-------- Exercise input

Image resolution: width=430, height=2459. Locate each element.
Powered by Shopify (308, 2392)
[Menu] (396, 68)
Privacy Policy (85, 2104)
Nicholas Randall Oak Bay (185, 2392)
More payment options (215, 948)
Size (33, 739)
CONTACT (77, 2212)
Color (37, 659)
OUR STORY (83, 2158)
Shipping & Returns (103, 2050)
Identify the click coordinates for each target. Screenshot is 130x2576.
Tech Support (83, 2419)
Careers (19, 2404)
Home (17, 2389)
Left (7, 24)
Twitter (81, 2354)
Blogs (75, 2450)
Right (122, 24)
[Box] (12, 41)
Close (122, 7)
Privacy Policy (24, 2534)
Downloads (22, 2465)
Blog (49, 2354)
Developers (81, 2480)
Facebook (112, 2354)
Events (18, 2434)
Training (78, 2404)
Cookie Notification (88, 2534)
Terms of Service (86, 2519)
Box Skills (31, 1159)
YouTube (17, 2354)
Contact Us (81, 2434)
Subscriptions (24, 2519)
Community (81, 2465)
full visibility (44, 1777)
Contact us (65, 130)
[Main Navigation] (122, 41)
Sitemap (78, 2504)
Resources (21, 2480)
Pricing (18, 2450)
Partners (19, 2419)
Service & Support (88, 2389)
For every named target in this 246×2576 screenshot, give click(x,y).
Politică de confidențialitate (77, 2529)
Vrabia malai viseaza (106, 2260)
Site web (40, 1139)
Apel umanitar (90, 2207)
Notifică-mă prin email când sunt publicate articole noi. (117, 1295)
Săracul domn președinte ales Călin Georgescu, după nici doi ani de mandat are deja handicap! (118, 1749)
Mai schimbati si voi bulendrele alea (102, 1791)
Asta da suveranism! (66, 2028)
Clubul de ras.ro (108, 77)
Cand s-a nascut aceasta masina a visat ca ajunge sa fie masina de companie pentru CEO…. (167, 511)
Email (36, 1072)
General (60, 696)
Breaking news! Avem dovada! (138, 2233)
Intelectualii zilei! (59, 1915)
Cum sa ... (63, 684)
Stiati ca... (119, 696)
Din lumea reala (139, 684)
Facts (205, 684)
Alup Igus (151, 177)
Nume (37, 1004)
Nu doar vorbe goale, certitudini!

----------------

Once the lines of the entries containing the word "target" have been counted, report the number alone.

Reply ::
2